Directions: The data must be returned in full, with no character altered.
*** Data ***
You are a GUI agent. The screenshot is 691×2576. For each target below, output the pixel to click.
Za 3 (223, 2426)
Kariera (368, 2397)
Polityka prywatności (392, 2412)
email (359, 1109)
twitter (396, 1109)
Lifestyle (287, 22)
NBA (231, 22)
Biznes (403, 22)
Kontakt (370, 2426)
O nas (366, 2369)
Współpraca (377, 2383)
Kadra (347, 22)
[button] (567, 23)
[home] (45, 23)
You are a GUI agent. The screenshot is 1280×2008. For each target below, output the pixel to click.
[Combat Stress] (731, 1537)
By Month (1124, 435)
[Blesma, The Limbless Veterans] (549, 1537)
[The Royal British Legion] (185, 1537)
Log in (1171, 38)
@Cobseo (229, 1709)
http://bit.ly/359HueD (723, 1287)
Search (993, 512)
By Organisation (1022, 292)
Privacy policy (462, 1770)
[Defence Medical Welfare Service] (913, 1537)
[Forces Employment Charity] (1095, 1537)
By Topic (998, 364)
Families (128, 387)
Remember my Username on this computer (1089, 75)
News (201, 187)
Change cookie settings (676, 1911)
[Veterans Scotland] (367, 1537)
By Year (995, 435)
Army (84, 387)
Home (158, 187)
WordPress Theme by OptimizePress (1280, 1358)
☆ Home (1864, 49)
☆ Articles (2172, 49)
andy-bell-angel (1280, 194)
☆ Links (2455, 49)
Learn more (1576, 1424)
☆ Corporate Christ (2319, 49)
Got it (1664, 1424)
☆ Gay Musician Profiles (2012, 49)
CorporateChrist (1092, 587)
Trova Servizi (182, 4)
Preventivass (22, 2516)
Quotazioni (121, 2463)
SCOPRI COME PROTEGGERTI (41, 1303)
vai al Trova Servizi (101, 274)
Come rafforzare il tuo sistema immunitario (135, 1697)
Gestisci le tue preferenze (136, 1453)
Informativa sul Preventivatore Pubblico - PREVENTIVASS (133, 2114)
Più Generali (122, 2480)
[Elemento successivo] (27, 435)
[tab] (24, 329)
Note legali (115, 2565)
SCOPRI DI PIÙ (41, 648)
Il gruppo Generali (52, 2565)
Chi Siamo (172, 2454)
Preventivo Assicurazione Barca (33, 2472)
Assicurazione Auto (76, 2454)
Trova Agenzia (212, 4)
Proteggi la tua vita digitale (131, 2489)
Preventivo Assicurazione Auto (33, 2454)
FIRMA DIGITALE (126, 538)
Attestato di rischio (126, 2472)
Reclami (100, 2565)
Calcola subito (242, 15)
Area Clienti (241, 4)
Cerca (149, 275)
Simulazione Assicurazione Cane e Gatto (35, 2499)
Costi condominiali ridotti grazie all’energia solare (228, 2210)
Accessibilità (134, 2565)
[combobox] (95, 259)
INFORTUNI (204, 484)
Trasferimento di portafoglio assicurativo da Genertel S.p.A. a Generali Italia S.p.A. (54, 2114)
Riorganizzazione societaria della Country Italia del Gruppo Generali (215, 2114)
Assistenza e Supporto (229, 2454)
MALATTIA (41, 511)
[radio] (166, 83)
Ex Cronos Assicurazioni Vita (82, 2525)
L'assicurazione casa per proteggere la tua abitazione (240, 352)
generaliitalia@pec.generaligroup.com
*** End of Data ***
Reply to the exercise:
You are a GUI agent. The screenshot is 691×2576. For each target below, output the pixel to click.
Za 3 (223, 2426)
Kariera (368, 2397)
Polityka prywatności (392, 2412)
email (359, 1109)
twitter (396, 1109)
Lifestyle (287, 22)
NBA (231, 22)
Biznes (403, 22)
Kontakt (370, 2426)
O nas (366, 2369)
Współpraca (377, 2383)
Kadra (347, 22)
[button] (567, 23)
[home] (45, 23)
You are a GUI agent. The screenshot is 1280×2008. For each target below, output the pixel to click.
[Combat Stress] (731, 1537)
By Month (1124, 435)
[Blesma, The Limbless Veterans] (549, 1537)
[The Royal British Legion] (185, 1537)
Log in (1171, 38)
@Cobseo (229, 1709)
http://bit.ly/359HueD (723, 1287)
Search (993, 512)
By Organisation (1022, 292)
Privacy policy (462, 1770)
[Defence Medical Welfare Service] (913, 1537)
[Forces Employment Charity] (1095, 1537)
By Topic (998, 364)
Families (128, 387)
Remember my Username on this computer (1089, 75)
News (201, 187)
Change cookie settings (676, 1911)
[Veterans Scotland] (367, 1537)
By Year (995, 435)
Army (84, 387)
Home (158, 187)
WordPress Theme by OptimizePress (1280, 1358)
☆ Home (1864, 49)
☆ Articles (2172, 49)
andy-bell-angel (1280, 194)
☆ Links (2455, 49)
Learn more (1576, 1424)
☆ Corporate Christ (2319, 49)
Got it (1664, 1424)
☆ Gay Musician Profiles (2012, 49)
CorporateChrist (1092, 587)
Trova Servizi (182, 4)
Preventivass (22, 2516)
Quotazioni (121, 2463)
SCOPRI COME PROTEGGERTI (41, 1303)
vai al Trova Servizi (101, 274)
Come rafforzare il tuo sistema immunitario (135, 1697)
Gestisci le tue preferenze (136, 1453)
Informativa sul Preventivatore Pubblico - PREVENTIVASS (133, 2114)
Più Generali (122, 2480)
[Elemento successivo] (27, 435)
[tab] (24, 329)
Note legali (115, 2565)
SCOPRI DI PIÙ (41, 648)
Il gruppo Generali (52, 2565)
Chi Siamo (172, 2454)
Preventivo Assicurazione Barca (33, 2472)
Assicurazione Auto (76, 2454)
Trova Agenzia (212, 4)
Proteggi la tua vita digitale (131, 2489)
Preventivo Assicurazione Auto (33, 2454)
FIRMA DIGITALE (126, 538)
Attestato di rischio (126, 2472)
Reclami (100, 2565)
Calcola subito (242, 15)
Area Clienti (241, 4)
Cerca (149, 275)
Simulazione Assicurazione Cane e Gatto (35, 2499)
Costi condominiali ridotti grazie all’energia solare (228, 2210)
Accessibilità (134, 2565)
[combobox] (95, 259)
INFORTUNI (204, 484)
Trasferimento di portafoglio assicurativo da Genertel S.p.A. a Generali Italia S.p.A. (54, 2114)
Riorganizzazione societaria della Country Italia del Gruppo Generali (215, 2114)
Assistenza e Supporto (229, 2454)
MALATTIA (41, 511)
[radio] (166, 83)
Ex Cronos Assicurazioni Vita (82, 2525)
L'assicurazione casa per proteggere la tua abitazione (240, 352)
generaliitalia@pec.generaligroup.com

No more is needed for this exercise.